*TASK INSTRUCTIONS*:
1. From the Nanda Devi text, extract the passage from "The committee, chaired" to "in India after Kangchenjunga." word for word.
2. In the Nanda Devi text, which publication first made the mission public, and in what year?

*STUDY TEXT*:
*** Block opens ***

A CIA team, working with India’s Intelligence Bureau, planned to install the device in the remote part of the Himalayas to monitor China, but a blizzard forced them to abandon the system before reaching the summit.

When they returned, the device was gone.

The spy system contained a large quantity of highly radioactive plutonium-238 — roughly a third of the amount used in the atomic bomb dropped by the US on the Japanese city of Nagasaki in the closing stages of the Second World War.

“The workers and porters who went with the CIA team in 1965 would tell the story of the nuclear device, and the villagers have been living in fear ever since,” said Narendra Rana from the Lata village near Nanda Devi’s peak.

His father, Dhan Singh Rana, was one of the porters who carried the device during the CIA’s mission in 1965.

“He told me there was a danger buried in the snow,” Rana said. “The villagers fear that as long as the device is buried in the snow, they are safe, but if it bursts, it will contaminate the air and water, and no one will be safe after that.”

During the Sino-Indian tensions in the 1960s, India cooperated with the US in surveillance after China conducted its first nuclear tests in 1964. The Nanda Devi mission was part of this cooperation and was classified for years. It only came under public scrutiny in 1978, when the story was broken by Outsider magazine.

The article caused an uproar in India, with lawmakers demanding the location of the nuclear device be revealed and calling for political accountability. The same year, then Prime Minister Morarji Desai set up a committee to assess whether nuclear material in the area near Nanda Devi could pollute the Ganges River, which originates there.

The Ganges is one of the world’s most crucial freshwater sources, with about 655 million people in India, Nepal, and Bangladesh depending on it for their essential needs.

The committee, chaired by prominent scientists, submitted its report a few months later, dismissing any cause for concerns, and establishing that even in the worst-case scenario of the device’s rupture, the river’s water would not be contaminated.

But for the villagers, the fear that the shell containing radioactive plutonium could break apart never goes away, and peace may only come once it is found.

Many believe the device, trapped within the glacier’s shifting ice, may have moved downhill over time.

Rana’s father told him that the device felt hot when it was carried, and he believed it might have melted its way into the glacier, remaining buried deep inside.

An imposing mass of rock and ice, Nanda Devi at 7,816 m is the second-highest mountain in India after Kangchenjunga. 

When a glacier near the mountain burst in 2021, claiming over 200 lives, scientists explained that the disaster was due to global warming, but in nearby villages the incident was initially blamed on a nuclear explosion.

*** Block closes ***

*Pixel coordinate grounding data*:
*** Block opens ***

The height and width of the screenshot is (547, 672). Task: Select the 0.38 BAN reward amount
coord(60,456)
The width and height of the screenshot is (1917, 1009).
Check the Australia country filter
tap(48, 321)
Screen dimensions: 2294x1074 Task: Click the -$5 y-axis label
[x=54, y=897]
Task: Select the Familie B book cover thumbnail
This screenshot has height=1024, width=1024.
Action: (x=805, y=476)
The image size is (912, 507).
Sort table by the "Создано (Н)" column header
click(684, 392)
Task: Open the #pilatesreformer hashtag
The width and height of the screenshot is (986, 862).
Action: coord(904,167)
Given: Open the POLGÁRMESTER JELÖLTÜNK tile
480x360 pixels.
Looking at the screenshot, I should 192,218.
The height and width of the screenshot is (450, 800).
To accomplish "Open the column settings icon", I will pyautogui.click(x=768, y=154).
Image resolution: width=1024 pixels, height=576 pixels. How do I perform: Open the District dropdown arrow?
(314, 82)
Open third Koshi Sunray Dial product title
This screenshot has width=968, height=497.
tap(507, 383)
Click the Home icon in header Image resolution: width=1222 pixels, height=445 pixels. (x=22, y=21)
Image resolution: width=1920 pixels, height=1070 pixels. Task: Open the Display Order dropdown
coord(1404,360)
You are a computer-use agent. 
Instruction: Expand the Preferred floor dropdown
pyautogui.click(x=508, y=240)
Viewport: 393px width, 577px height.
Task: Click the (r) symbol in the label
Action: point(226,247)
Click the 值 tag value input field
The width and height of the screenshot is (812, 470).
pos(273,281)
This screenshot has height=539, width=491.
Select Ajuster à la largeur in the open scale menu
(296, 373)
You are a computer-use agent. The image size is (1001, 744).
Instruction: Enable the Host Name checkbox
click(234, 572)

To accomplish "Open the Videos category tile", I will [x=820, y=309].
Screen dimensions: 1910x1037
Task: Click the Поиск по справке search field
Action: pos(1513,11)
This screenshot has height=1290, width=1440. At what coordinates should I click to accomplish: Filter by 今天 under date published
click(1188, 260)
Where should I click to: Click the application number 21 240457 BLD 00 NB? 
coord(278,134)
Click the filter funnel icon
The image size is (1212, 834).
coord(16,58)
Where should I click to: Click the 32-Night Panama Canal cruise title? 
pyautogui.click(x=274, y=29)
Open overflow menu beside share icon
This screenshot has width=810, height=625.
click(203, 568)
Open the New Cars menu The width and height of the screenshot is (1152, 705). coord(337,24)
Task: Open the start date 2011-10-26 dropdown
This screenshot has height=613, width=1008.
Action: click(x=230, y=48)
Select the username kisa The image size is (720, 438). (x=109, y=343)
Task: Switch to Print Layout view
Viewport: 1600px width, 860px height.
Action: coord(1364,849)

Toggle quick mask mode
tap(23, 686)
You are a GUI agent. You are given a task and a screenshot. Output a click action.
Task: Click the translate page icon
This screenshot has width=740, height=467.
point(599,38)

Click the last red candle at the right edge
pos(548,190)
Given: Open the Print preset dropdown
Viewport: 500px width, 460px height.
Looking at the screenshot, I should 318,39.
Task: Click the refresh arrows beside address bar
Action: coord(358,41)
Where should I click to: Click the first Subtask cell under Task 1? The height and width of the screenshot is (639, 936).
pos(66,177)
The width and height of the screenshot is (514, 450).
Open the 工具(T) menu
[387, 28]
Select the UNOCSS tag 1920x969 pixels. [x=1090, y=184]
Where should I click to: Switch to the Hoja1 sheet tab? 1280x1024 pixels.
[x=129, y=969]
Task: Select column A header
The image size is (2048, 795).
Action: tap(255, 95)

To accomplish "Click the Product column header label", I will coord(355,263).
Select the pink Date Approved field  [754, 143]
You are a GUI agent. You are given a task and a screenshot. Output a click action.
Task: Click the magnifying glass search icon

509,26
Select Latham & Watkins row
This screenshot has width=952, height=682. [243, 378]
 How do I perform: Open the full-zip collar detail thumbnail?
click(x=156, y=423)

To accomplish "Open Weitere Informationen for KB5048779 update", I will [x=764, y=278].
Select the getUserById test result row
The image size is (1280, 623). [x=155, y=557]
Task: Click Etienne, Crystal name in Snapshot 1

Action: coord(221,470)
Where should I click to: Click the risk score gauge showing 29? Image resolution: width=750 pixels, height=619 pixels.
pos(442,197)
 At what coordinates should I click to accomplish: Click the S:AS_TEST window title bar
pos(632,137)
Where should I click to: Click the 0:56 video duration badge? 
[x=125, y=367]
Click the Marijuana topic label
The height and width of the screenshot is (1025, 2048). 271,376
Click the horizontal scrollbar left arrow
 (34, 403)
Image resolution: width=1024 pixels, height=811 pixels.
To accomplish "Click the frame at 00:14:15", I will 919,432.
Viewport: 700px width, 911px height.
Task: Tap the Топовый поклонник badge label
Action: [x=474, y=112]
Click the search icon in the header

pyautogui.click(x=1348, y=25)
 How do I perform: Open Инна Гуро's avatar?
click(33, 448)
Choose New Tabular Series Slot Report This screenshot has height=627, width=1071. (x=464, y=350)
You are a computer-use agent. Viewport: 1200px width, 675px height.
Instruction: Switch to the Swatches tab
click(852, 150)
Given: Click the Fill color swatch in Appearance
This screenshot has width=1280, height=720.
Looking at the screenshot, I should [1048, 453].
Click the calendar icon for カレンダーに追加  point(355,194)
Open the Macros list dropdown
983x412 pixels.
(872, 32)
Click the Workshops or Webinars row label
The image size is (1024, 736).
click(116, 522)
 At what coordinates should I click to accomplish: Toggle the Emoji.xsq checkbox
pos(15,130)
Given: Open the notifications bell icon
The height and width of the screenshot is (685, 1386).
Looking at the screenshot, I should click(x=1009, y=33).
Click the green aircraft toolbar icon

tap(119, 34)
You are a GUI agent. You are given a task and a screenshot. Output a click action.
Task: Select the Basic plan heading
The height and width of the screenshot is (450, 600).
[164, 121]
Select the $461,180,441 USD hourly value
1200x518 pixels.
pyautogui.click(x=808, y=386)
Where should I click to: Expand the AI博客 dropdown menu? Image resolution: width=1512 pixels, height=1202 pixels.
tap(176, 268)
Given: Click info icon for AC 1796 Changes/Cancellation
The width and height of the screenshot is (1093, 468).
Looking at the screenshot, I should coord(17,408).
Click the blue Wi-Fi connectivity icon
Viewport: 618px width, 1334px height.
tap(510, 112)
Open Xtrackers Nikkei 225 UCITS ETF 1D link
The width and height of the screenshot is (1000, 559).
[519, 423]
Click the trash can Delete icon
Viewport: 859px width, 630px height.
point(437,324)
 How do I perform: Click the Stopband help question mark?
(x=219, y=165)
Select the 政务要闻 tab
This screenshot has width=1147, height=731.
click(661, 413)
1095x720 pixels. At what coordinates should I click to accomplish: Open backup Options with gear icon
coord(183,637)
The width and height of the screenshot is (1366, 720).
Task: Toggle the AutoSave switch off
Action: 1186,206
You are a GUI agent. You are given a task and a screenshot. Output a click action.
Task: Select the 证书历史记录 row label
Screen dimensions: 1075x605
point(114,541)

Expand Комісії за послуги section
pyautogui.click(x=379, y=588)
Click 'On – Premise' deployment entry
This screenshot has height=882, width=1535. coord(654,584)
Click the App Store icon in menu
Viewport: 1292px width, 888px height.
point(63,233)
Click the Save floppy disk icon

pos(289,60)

*** Block closes ***

*RESULTS OF THE EXERCISE*:
1.
The committee, chaired by prominent scientists, submitted its report a few months later, dismissing any cause for concerns, and establishing that even in the worst-case scenario of the device’s rupture, the river’s water would not be contaminated.

But for the villagers, the fear that the shell containing radioactive plutonium could break apart never goes away, and peace may only come once it is found.

Many believe the device, trapped within the glacier’s shifting ice, may have moved downhill over time.

Rana’s father told him that the device felt hot when it was carried, and he believed it might have melted its way into the glacier, remaining buried deep inside.

An imposing mass of rock and ice, Nanda Devi at 7,816 m is the second-highest mountain in India after Kangchenjunga.

2. Outsider magazine, in 1978.